Фаларис работал тираном в одном из городов на Сицилии в шестом столетии до новой эры, и его не без основания включают в списки Наиболее Жутких Исторических Персонажей. Его можно представить как квинтэссенцию, представление всех злодеев в миниатюре, со всеми его привычками пожирать детей и жарить врагов в огромном быке из бронзы.
Эмери берет сказочную историю про Джека и смешивает ее со вполне реальной историей Фалариса, и в своем рассказе отлично показывает контраст между негодяями древности и наших дней.
Чтобы понять, о чем я говорю, давайте присмотримся к великанам и тиранам.
По первому впечатлению, история Эмери разрушает многие шаблоны.
Ведя рассказ от лица будущей императрицы, автор помогает читателю увидеть разум великана, самое сердце культуры заоблачного народа. Читатель отождествляет себя с героиней и охотно позволяет себя завлечь, провести по всем ступеням того ужаса, что почти незаметно копится вокруг нее.
И в конце концов этот ужас настигает Джека.
«Джек» предлагает нам сфокусировать взгляд на великане как символе взрослости. Будучи детьми, мы не можем дождаться, когда же наконец вырастем и станем такими же большими, как все остальные!
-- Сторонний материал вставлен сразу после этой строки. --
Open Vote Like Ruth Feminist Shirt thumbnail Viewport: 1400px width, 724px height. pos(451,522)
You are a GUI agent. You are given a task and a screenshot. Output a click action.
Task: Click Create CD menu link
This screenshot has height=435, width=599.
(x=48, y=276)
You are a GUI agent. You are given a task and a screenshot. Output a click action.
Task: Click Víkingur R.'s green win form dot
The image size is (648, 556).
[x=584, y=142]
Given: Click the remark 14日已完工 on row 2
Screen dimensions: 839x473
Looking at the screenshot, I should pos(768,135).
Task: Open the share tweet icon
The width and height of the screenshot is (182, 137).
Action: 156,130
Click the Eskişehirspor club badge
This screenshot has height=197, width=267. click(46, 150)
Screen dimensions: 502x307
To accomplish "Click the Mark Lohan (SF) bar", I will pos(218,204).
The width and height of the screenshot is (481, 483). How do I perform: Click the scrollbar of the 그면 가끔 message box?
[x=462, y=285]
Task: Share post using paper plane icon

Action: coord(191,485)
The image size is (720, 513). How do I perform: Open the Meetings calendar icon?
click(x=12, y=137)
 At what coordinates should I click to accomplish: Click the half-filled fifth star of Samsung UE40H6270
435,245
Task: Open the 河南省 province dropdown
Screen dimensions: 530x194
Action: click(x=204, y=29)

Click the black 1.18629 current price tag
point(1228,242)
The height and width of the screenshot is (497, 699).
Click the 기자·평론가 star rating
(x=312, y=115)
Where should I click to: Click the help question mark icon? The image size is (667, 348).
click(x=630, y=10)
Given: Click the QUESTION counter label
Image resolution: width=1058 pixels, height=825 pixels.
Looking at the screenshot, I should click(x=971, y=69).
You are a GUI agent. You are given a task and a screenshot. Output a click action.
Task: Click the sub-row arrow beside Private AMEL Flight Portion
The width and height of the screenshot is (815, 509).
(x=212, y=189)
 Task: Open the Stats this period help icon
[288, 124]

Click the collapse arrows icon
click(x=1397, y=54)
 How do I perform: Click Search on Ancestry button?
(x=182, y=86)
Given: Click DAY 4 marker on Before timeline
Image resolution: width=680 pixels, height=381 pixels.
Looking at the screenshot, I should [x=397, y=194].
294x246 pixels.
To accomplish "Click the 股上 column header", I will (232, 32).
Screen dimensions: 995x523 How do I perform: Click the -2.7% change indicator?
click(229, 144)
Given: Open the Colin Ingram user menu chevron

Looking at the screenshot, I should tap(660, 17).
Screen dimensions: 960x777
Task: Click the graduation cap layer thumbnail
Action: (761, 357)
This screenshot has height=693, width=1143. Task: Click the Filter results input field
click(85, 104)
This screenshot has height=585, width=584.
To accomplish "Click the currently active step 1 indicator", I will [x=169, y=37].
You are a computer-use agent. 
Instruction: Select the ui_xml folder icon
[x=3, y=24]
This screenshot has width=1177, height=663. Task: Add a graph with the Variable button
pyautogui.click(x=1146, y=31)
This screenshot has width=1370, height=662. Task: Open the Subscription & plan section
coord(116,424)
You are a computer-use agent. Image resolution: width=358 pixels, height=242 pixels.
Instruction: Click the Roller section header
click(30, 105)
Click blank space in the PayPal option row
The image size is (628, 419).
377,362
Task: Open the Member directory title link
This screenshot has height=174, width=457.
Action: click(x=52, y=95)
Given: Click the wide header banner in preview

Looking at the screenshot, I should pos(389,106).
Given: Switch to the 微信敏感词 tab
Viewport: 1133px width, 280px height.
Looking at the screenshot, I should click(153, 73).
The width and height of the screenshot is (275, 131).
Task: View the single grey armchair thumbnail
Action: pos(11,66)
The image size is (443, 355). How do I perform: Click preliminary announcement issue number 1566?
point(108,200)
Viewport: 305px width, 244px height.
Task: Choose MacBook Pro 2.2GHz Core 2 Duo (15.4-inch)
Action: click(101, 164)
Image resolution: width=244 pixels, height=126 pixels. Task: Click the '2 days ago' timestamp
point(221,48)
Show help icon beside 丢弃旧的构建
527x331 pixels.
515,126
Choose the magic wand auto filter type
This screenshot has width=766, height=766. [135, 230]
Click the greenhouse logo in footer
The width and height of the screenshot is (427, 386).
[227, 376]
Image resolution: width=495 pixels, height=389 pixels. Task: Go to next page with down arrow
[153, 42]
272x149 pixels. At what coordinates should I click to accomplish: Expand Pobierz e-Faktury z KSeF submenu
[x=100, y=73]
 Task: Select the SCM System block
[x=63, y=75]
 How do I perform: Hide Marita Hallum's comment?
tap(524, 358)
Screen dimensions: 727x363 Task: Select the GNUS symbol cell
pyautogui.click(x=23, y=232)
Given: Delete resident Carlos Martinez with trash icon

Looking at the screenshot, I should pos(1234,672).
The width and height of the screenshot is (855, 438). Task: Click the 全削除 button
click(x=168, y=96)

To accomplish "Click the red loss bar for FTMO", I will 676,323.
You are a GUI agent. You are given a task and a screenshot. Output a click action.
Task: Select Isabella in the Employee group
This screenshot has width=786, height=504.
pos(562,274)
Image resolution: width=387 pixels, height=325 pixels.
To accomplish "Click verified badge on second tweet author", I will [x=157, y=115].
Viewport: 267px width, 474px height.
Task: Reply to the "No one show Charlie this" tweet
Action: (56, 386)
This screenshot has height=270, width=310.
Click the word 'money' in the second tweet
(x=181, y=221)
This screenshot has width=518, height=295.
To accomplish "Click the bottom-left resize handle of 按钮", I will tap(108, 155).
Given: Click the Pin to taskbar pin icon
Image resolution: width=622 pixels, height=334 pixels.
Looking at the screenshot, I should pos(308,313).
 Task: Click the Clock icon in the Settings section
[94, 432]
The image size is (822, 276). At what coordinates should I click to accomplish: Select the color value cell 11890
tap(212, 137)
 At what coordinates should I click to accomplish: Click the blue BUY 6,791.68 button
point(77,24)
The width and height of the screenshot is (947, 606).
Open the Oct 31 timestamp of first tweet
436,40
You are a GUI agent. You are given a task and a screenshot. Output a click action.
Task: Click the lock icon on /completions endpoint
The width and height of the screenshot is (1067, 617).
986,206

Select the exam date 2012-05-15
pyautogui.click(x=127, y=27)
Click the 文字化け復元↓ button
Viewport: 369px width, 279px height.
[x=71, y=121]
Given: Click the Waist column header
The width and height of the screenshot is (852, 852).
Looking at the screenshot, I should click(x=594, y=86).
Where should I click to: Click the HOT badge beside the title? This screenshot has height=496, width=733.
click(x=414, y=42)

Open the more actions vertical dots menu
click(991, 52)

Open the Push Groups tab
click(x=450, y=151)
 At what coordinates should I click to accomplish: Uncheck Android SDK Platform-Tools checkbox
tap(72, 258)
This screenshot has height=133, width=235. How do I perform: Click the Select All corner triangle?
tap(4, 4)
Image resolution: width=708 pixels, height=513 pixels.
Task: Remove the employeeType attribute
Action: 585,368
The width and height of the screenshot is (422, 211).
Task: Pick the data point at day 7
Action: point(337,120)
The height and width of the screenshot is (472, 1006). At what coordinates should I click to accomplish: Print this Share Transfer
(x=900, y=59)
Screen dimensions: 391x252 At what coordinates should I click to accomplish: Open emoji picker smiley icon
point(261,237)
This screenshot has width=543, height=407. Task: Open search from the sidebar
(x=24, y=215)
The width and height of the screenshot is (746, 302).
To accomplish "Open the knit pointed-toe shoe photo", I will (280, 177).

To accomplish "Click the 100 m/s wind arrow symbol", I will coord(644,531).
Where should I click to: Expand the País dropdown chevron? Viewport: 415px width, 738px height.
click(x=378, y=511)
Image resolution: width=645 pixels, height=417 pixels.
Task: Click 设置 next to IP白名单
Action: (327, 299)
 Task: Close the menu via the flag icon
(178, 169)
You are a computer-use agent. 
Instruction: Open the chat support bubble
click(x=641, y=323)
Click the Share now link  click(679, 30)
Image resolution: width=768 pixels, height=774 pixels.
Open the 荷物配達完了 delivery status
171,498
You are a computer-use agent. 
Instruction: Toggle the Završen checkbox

Но где-то в пути мы перестаем восхищаться и превозносить размер взрослости, и начинаем страшиться той неизвестности, которую она несет.
Великанша Эмери ощущает себя точно таким же образом: она страстно мечтает увидеть мир внизу, под облаками, но она боится настолько, что даже не в силах заглянуть за край собственной тучи.
Джек убеждает ее сделать это, быть храброй, и вся ирония в том, что он не догадывается, чем это обернется для него.
Все сказки так или иначе исследуют борьбу между добром и злом, героями и злодеями. Сказки апеллируют к тому, что нам нравятся счастливые финалы, а пересказы хорошо известных сюжетов обращаются к нашей морали, к ее границам, поскольку они дают нам возможность вступить на непознанные тропы заезженного сюжета.
В древних мифах великаны обычно предстают монстрами, но в современных пересказах они способны на большее, и иногда получают шанс на восстановление репутации.